Le juge Kai Scott, du tribunal de district de l'Est de la Pennsylvanie (E.D. Pa.), a rendu une décision sévère dans l'affaire Bunce v. Visual Tech. Innovations, Inc. Le 11 mars 2026, il a condamné l'avocat Mr. Rajan à rembourser les frais de déplacement raisonnables d'une partie adverse, tout en lui ordonnant de justifier pourquoi ses citations dans un mémoire déposé ne violaient pas la règle 11(b) ou l'ordre permanent du tribunal concernant l'intelligence artificielle.
Des citations inventées et des allégations infondées
Dans cette affaire, la partie adverse avait demandé le remboursement de frais de déplacement pour une déposition annulée. En réponse, Mr. Rajan avait déposé un mémoire regroupant plusieurs demandes, incluant des sanctions et une contestation des frais. Le juge Scott a souligné que Mr. Rajan avait déjà été sanctionné pour avoir utilisé des précédents juridiques fictifs et des autorités non pertinentes. Pourtant, il a réitéré cette erreur en soumettant des citations erronées, dont une entièrement inventée, dans son mémoire.
La partie adverse a dénoncé ces pratiques en affirmant :
« Bien que Mr. Rajan ait déjà été sanctionné pour avoir utilisé des cas fictifs et d'autres autorités ne soutenant pas ses arguments, il a une fois de plus utilisé un cas inventé et cité des autorités ne correspondant pas à ses propositions. »
Dans sa réponse, Mr. Rajan n'a abordé cette question que brièvement, dans une note de bas de page.
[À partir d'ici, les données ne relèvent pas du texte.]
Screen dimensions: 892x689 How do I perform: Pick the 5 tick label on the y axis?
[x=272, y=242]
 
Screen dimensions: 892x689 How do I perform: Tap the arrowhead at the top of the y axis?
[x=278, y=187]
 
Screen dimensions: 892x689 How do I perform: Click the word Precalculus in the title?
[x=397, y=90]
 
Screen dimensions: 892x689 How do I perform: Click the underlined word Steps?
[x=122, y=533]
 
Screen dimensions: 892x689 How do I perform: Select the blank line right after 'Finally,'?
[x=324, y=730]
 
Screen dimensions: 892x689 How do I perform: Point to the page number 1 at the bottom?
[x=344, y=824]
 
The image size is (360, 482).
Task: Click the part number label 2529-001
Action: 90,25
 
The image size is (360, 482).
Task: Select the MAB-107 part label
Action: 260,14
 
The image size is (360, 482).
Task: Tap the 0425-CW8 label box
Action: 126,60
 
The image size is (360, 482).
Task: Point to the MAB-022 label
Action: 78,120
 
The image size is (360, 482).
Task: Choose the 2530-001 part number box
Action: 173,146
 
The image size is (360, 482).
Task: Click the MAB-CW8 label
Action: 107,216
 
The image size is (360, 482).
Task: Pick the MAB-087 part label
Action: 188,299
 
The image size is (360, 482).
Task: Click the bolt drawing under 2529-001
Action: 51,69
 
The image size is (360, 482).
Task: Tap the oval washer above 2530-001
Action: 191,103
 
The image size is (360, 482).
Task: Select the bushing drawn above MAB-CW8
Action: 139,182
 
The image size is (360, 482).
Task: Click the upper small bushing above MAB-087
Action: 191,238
Une défense basée sur des arguments irrecevables
Face à l'ordre du tribunal lui enjoignant de s'expliquer, Mr. Rajan a tenté de justifier ses actes en invoquant le manque de coopération de la partie adverse et l'urgence de déposer son mémoire avant l'expiration d'un délai. Le juge Scott a rejeté ces arguments, rappelant que la règle 11(b) impose à tout avocat ou plaideur non représenté de vérifier l'exactitude de ses documents avant de les soumettre.
Le tribunal a précisé que Mr. Rajan aurait pu demander une prorogation de délai, ce qui lui aurait été accordé. Au lieu de cela, il a déposé un document « hâtivement » généré par une IA sans en vérifier le contenu, puis a tenté de rejeter la responsabilité sur la partie adverse.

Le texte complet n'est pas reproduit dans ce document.